The gateway also exposes a WebSocket API on :18789 for custom clients (web UIs, scripts, mobile apps). This is independent of platform bots — both run concurrently.

Authentication

By default all WebSocket connections are accepted. To require a token:

lsbot gateway --auth-token my-secret --api-key sk-ant-xxx

# Multiple tokens (each person gets their own)
lsbot gateway --auth-tokens "alice-token,bob-token" --api-key sk-ant-xxx

When auth is enabled, clients must send an auth message before chatting.

HTTP endpoints

curl http://localhost:18789/health
curl http://localhost:18789/status

Message protocol

All WebSocket messages are JSON with this envelope:

{
  "id":        "unique-message-id",
  "type":      "message-type",
  "payload":   { ... },
  "timestamp": 1700000000000
}

Client → Server

Server → Client

Error codes: unauthorized, invalid_message, invalid_payload, handler_error, no_handler, unknown_type, unknown_command

Example clients

JavaScript:

const ws = new WebSocket("ws://localhost:18789/ws");

ws.onopen = () => {
  // Skip if no auth configured
  ws.send(JSON.stringify({ type: "auth", payload: { token: "my-secret" } }));
};

ws.onmessage = ({ data }) => {
  const msg = JSON.parse(data);
  if (msg.type === "auth_result" && msg.payload.success) {
    ws.send(JSON.stringify({
      id: "req-1",
      type: "chat",
      payload: { text: "Hello, what can you do?" }
    }));
  }
  if (msg.type === "response" && msg.payload.done) {
    console.log("AI:", msg.payload.text);
  }
};

Python:

import json, websocket

ws = websocket.create_connection("ws://localhost:18789/ws")
ws.send(json.dumps({"type": "auth", "payload": {"token": "my-secret"}}))
json.loads(ws.recv())  # auth_result

ws.send(json.dumps({"id": "1", "type": "chat", "payload": {"text": "Hello"}}))
print(json.loads(ws.recv())["payload"]["text"])
ws.close()

Sessions

Each WebSocket connection has one active session.

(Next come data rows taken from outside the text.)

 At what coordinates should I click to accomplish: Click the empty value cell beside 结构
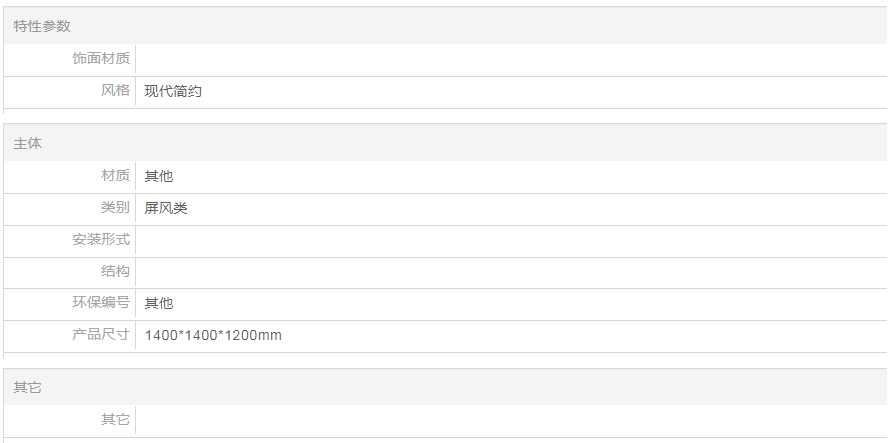tap(510, 272)
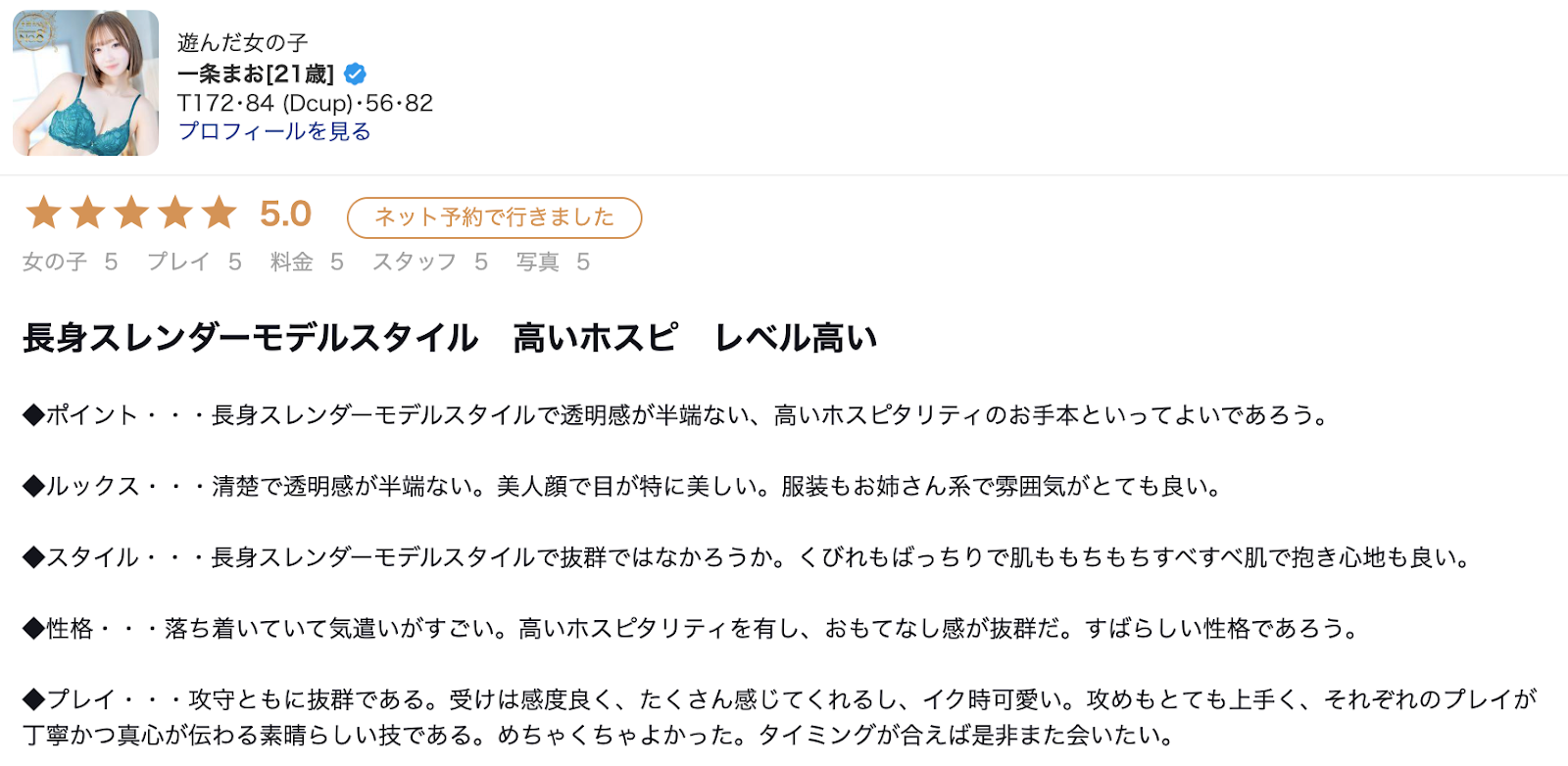Click the fifth rating star

[x=220, y=213]
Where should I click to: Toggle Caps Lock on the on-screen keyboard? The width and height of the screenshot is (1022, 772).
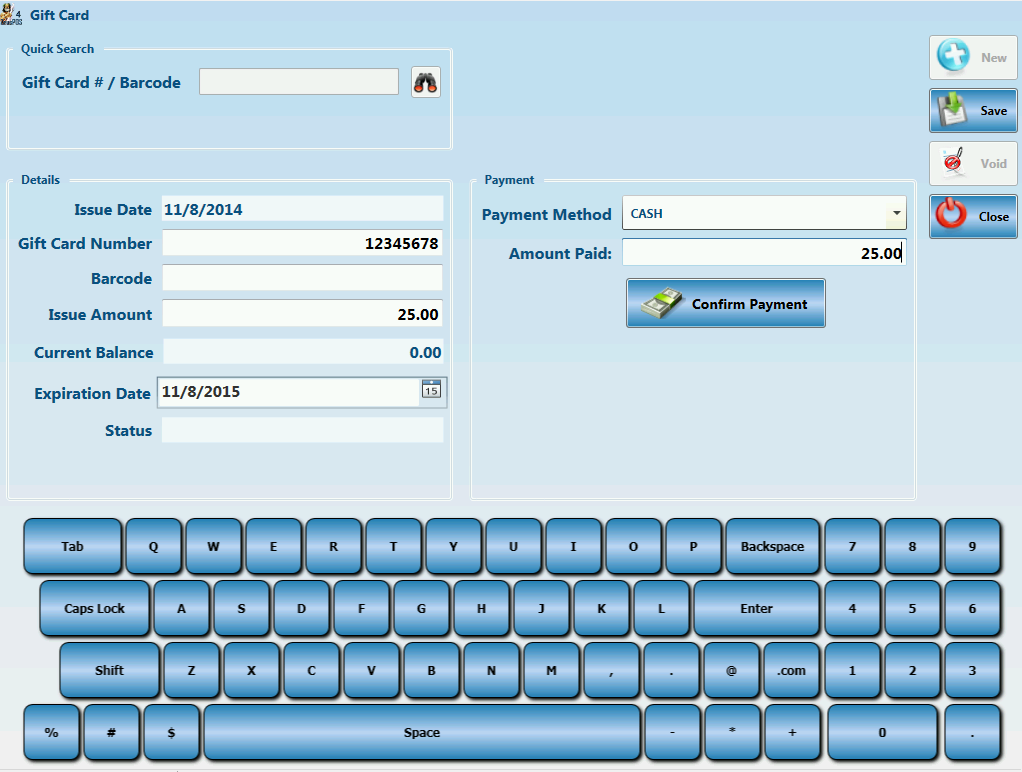95,609
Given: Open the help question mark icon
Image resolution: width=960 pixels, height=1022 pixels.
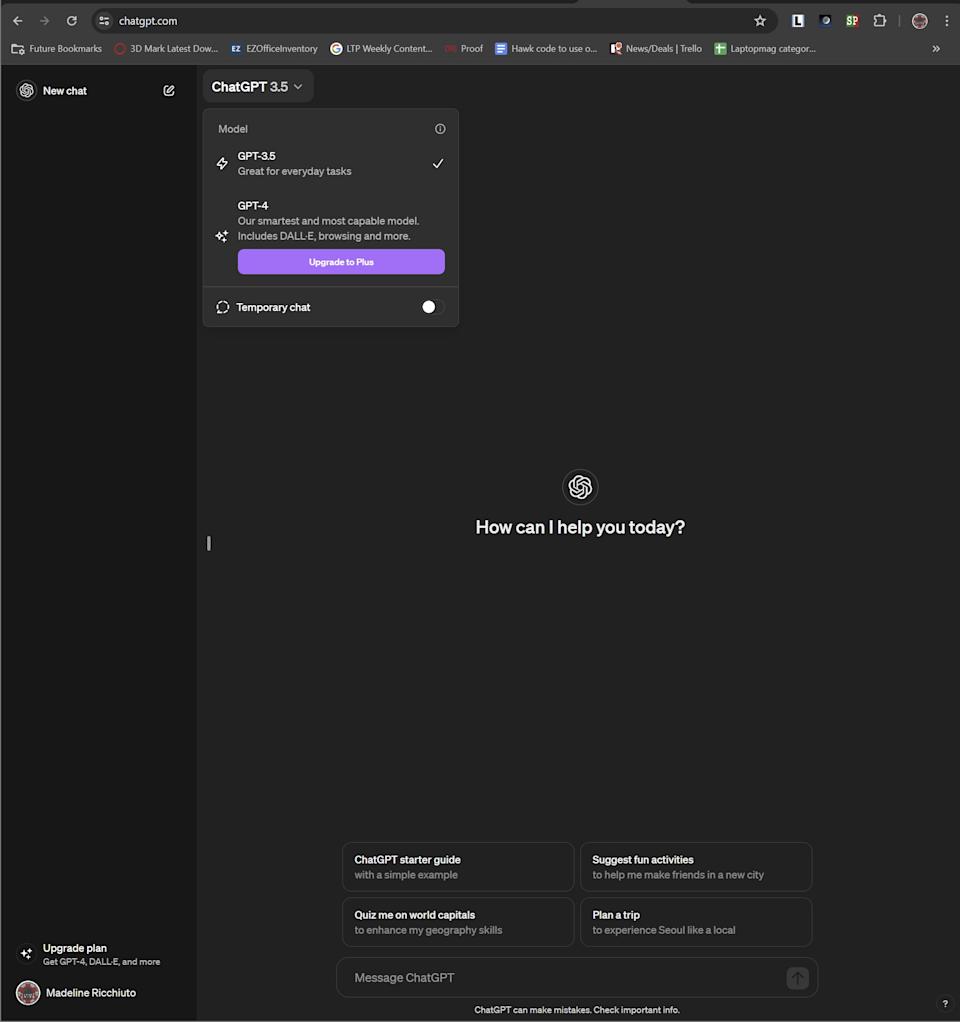Looking at the screenshot, I should pyautogui.click(x=944, y=1003).
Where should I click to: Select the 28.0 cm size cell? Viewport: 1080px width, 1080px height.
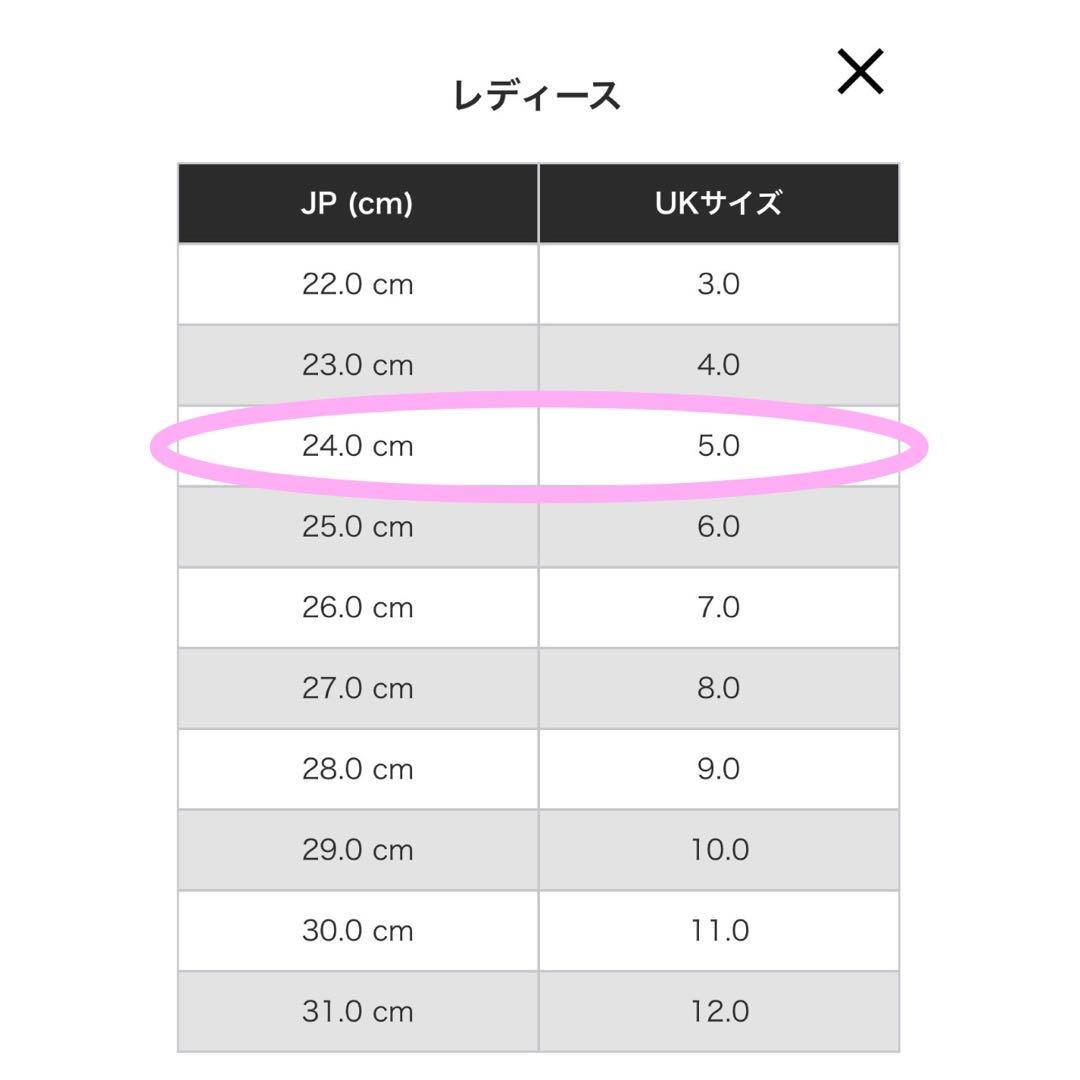coord(357,770)
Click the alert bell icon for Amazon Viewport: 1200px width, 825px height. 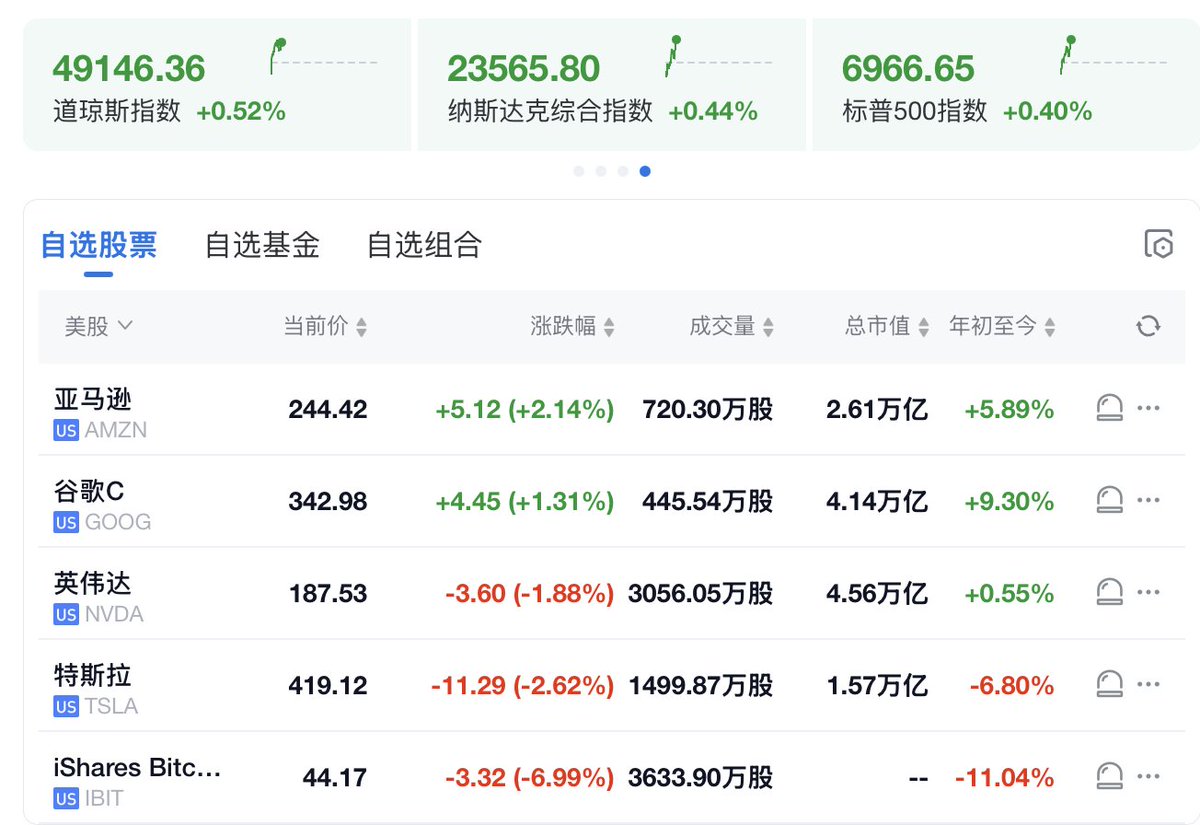(1109, 408)
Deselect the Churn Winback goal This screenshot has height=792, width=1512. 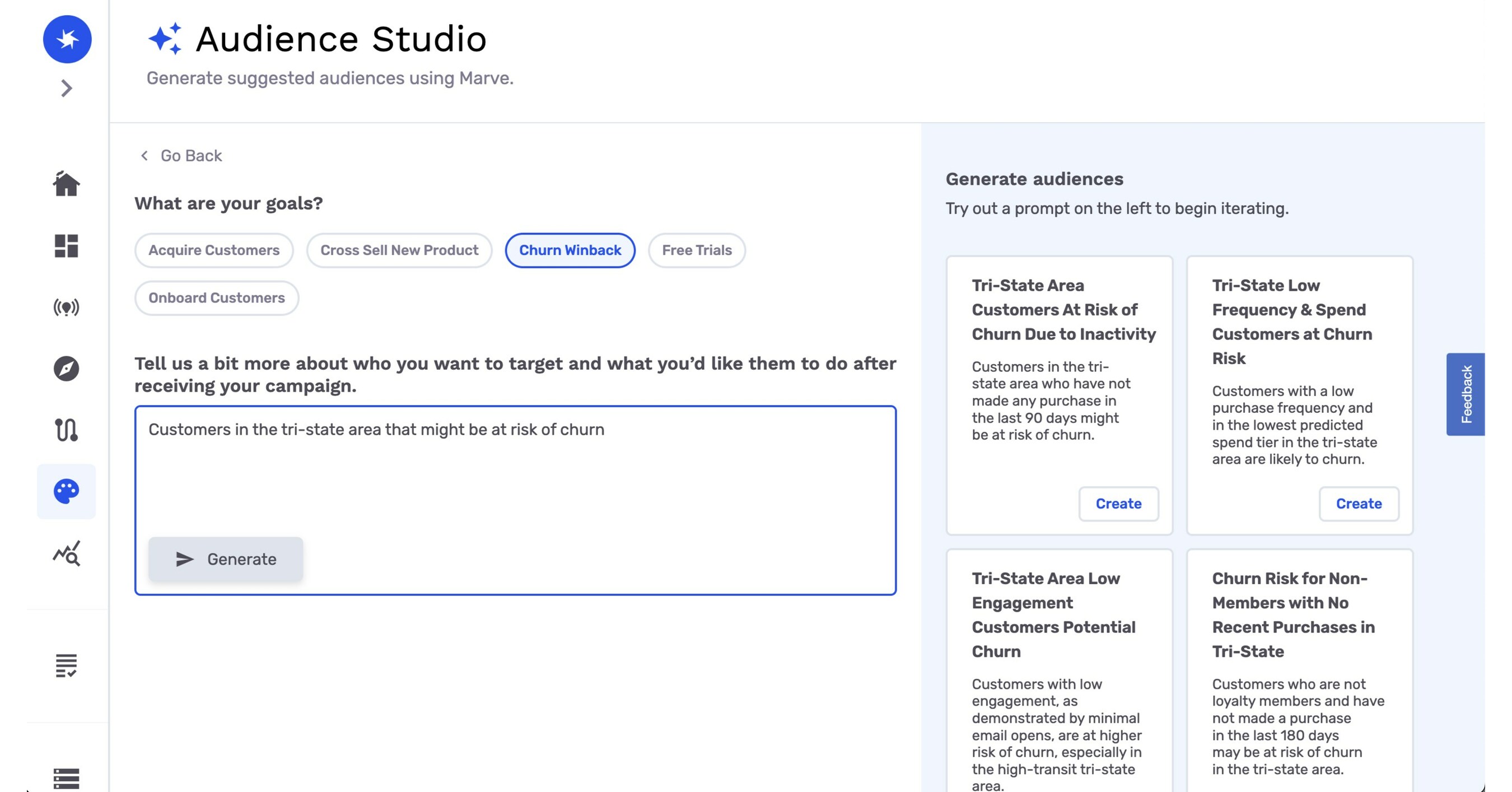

The session ID is established on the first chat message:

• Provide session_id in the payload to use a specific session
• Omit it to use the connection's client ID as the session

Send {"type": "command", "payload": {"command": "clear"}} to reset the session and start a fresh conversation.

Connection lifecycle

Client                          Gateway
  |--- WebSocket upgrade -------->|
  |<-- connection accepted -------|
  |--- auth (if required) ------->|
  |<-- auth_result ---------------|
  |--- chat {"text": "Hi"} ------>|
  |<-- response {"done": true} ---|
  |--- command "clear" ---------->|
  |<-- event "cleared" ----------|
  |--- [disconnect] ------------->|

The server sends WebSocket-level Ping frames every 30 seconds. Connections that don't respond with Pong within 60 seconds are closed.